Figure 2. Associated Biochemical Activities Critical For Precision Gene Editing:

Diagram showing the different cellular repair machineries and corresponding biochemical functions critical for gene editing. A. Repair of a DSB by Non-Homologous End Joining (NHEJ) introduces mutation through the creation of small insertions or deletions (indels). B. NHEJ repair can delete long segments of DNA (whole genes) by creating two double stranded breaks and removing the intervening region from the chromosome C. Homologous Recombination (HR) can be used to insert exogenous DNA though the introduction of an exogenous template flanked by large (often >500 base pairs) dsDNA sequences homologous the sequence adjacent to the DSB. D. Oligo-directed HDR can introduce small changes through the introduction of a short single-strand DNA (ssDNA) template flanked with homology matching the regions to either side of the DSB. E. Micro-Homology Mediated End Joining can be used to create small reproducible deletions. This repair pathway functions by annealing small homologous regions on each side of the DSB. Unbound DNA flaps are removed and ends are ligated resulting in the removal of one homology arm and the intervening region. F. MMEJ can also be used to insert exogenous DNA through the introduction of a template with matching microhomology arms.
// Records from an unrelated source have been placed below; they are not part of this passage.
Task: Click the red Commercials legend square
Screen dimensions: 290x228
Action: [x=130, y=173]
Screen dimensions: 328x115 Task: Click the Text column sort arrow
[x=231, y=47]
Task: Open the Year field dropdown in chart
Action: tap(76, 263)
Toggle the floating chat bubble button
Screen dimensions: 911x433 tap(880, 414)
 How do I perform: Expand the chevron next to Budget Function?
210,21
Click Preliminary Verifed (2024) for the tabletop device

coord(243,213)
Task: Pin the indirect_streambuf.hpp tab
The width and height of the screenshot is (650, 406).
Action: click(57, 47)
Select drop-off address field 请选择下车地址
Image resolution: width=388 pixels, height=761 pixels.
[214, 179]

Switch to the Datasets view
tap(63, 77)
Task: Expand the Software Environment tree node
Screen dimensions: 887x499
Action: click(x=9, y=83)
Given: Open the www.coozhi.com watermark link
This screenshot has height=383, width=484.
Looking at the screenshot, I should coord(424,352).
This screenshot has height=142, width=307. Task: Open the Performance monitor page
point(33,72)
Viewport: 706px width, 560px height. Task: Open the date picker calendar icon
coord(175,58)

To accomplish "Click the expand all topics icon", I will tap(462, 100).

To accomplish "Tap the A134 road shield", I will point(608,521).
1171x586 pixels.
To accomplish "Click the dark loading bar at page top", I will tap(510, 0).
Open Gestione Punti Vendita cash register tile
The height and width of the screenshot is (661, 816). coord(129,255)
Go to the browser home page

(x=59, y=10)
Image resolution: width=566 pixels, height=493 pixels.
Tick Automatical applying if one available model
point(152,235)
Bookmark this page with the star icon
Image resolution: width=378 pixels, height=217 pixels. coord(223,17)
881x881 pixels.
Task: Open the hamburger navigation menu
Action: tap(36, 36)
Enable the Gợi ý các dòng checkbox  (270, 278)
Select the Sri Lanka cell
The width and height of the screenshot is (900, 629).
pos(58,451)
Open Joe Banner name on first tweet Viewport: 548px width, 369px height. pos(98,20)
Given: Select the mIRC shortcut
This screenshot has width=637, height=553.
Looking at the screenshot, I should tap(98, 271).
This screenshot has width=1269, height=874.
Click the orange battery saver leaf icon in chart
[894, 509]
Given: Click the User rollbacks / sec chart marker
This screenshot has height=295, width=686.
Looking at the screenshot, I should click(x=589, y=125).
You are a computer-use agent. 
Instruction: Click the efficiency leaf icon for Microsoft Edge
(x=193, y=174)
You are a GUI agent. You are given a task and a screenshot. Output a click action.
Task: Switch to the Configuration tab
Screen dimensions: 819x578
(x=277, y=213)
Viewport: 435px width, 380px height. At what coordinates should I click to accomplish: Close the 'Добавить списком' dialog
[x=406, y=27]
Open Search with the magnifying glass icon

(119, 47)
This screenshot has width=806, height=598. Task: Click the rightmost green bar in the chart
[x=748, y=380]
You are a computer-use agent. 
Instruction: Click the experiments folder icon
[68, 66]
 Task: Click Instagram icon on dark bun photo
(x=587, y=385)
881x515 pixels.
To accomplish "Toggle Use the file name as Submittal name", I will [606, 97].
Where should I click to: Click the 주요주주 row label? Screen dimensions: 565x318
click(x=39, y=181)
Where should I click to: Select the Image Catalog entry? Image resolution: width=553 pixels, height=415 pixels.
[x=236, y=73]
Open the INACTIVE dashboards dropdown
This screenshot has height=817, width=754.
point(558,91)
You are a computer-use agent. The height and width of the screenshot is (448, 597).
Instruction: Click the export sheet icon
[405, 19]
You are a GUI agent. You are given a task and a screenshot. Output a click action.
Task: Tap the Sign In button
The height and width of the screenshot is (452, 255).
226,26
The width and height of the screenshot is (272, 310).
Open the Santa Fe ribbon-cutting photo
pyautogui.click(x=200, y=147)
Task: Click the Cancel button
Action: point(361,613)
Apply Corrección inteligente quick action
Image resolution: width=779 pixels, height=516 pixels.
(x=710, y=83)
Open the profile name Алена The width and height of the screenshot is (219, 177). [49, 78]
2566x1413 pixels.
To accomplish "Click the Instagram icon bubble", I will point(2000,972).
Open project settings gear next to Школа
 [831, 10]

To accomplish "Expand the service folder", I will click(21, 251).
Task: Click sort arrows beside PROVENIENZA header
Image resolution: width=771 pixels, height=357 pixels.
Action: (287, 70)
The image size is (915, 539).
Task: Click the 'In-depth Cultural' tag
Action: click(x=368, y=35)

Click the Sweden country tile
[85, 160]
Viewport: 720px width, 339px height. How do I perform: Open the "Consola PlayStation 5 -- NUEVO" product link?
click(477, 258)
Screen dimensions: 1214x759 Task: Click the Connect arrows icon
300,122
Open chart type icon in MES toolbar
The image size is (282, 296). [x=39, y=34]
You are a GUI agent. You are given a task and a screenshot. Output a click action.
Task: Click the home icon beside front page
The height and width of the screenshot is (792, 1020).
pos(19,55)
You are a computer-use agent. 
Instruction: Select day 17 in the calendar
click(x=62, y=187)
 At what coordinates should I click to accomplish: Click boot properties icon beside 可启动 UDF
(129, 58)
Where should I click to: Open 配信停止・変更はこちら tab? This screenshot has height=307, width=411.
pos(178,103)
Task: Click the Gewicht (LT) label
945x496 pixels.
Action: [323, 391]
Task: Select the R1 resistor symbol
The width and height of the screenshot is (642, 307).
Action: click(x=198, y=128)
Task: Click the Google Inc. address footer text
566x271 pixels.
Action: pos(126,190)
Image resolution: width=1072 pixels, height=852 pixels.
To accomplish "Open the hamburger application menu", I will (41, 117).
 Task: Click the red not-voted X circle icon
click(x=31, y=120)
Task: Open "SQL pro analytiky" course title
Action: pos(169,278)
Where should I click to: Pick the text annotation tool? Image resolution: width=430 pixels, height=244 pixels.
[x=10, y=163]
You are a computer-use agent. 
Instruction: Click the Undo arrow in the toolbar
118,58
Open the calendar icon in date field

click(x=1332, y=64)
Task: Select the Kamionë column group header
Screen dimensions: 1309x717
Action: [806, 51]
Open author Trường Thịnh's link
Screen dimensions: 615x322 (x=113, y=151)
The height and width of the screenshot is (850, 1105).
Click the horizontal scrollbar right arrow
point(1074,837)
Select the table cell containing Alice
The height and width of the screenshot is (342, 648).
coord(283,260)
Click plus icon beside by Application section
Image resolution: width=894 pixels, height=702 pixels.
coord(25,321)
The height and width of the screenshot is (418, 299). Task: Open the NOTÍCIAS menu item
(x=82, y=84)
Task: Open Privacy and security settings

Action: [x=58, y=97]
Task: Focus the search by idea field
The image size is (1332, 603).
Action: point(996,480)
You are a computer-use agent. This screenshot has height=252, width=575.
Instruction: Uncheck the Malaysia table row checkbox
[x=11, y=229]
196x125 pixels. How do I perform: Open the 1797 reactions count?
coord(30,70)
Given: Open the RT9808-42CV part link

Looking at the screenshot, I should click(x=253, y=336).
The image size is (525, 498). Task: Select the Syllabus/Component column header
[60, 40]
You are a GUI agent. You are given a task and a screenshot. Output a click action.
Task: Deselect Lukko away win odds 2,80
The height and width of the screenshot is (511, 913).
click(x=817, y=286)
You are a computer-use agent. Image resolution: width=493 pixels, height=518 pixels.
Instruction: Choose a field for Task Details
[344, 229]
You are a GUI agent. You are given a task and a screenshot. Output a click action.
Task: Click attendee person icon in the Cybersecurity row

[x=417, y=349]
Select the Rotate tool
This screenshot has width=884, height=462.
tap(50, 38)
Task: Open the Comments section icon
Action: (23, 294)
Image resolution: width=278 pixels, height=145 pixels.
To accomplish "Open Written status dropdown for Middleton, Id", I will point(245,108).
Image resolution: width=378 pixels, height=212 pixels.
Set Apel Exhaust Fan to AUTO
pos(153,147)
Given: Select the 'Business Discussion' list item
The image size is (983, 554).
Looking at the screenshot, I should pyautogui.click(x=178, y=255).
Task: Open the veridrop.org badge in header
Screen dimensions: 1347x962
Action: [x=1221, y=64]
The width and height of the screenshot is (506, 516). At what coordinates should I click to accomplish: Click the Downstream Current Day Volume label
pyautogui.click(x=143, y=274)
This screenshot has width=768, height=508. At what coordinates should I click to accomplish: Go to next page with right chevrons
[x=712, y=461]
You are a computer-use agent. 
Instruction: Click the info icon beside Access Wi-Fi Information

G. Single nucleotide polymorphisms can be introduced without a DSB using a base editor. By targeting a cytosine deaminase to a specific target in the genome it is possible to convert a cytosine to a uracil resulting in a mismatch base. This mismatch is then recognized and repaired, generating a single base change depending on which strand is chosen as repair template, this can be selected by design by repeated nicking of the strand to be modified.